As a writer, he published L'Kerguelen Arch (1993) which earned the Prix Jean-Freustié, then La Chambre noire de Longwood : le voyage à Sainte-Hélène (1997) which was awarded numerous prizes (prix Roger Nimier, Grand Prix Lire-RTL, Prix Jules-Verne, prix Joseph-Kessel and) ; La Lutte avec l'Ange (2001) and 31, allées Damour - Raymond Guérin 1905-1955 (2004). All these books have a common theme: enclosure, but never directly evoke his experience as a hostage.
In 2002, Jean-Paul Kauffmann received the Grand prix de littérature Paul-Morand awarded by the Académie française.

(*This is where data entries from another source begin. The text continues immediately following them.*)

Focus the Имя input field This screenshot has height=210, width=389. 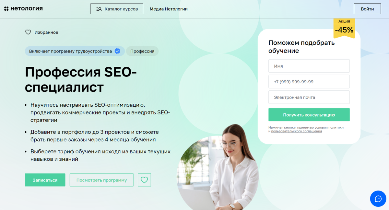pyautogui.click(x=309, y=66)
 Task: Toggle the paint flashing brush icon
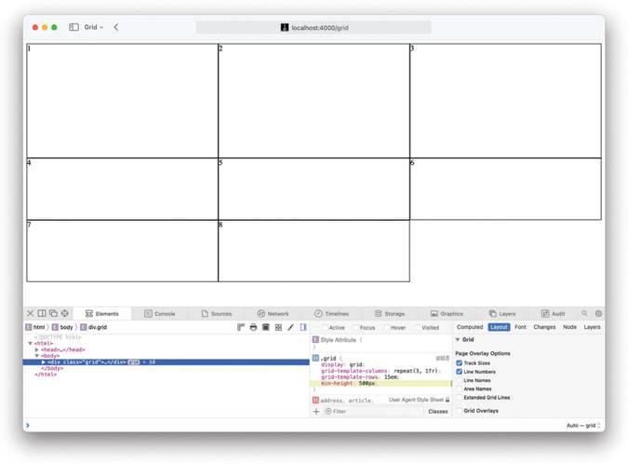click(290, 328)
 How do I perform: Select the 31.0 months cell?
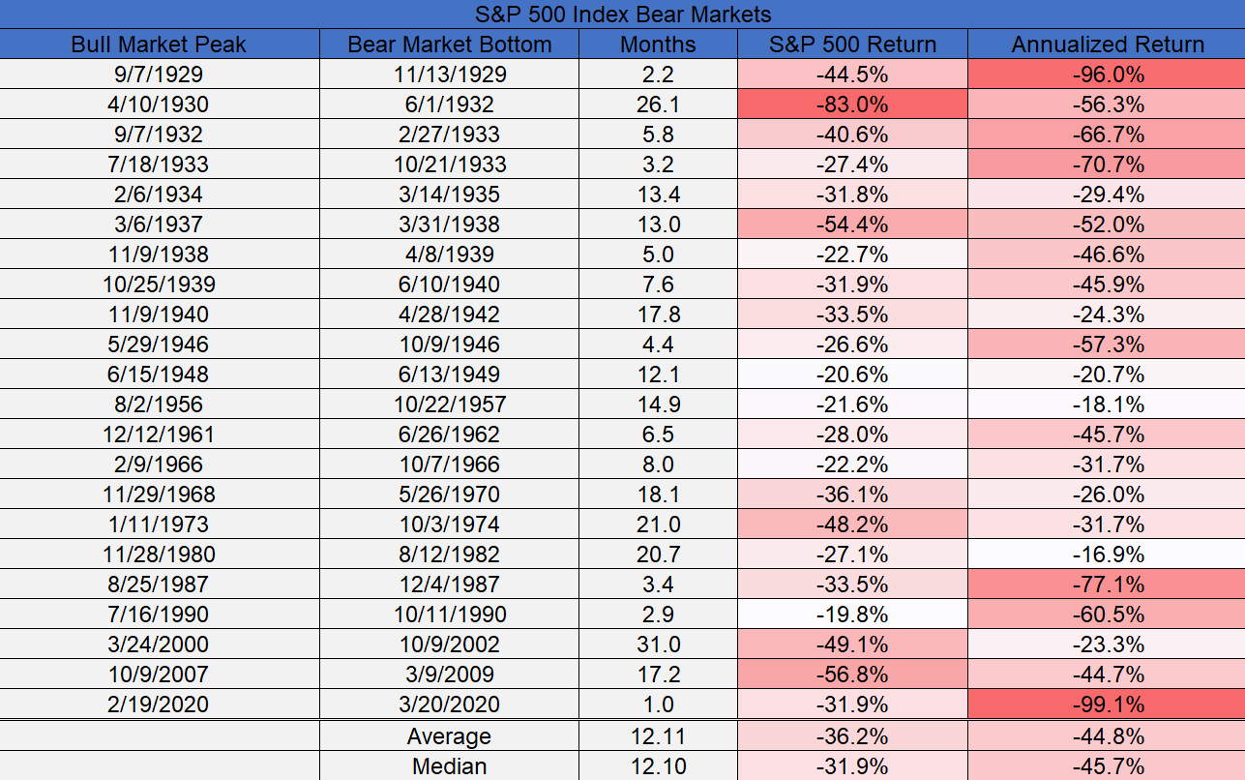click(x=658, y=645)
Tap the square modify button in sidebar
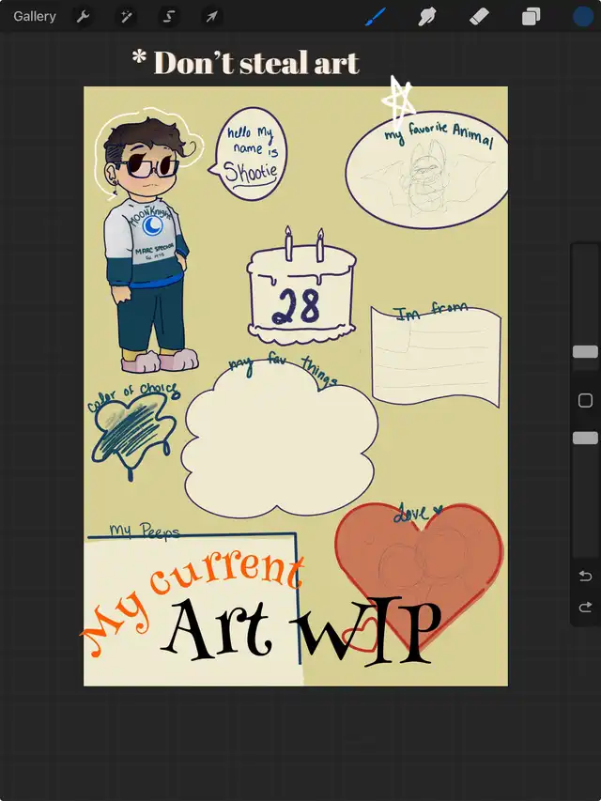 pos(585,401)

For the first time in 2007, in La Maison du retour (2007), he evokes his captivity, his situation as a hostage and the moments which followed his return; the painful relearning of a "normal" life; his inability to read, for him the great literature enthusiast. As in all Jean-Paul Kauffmann's books, everything is written, in a subdued tone: through the story of buying a house, a den or an airlock, so as to be able to return to his family and to life.
A lover of Bordeaux wines, he has published several books on the subject.
With Courlande (Fayard, 2009), the story of a journey sets the plot of several quests, including that of the identity of a country, Courland.
He was awarded the Prix de la langue française in 2009 for all his work.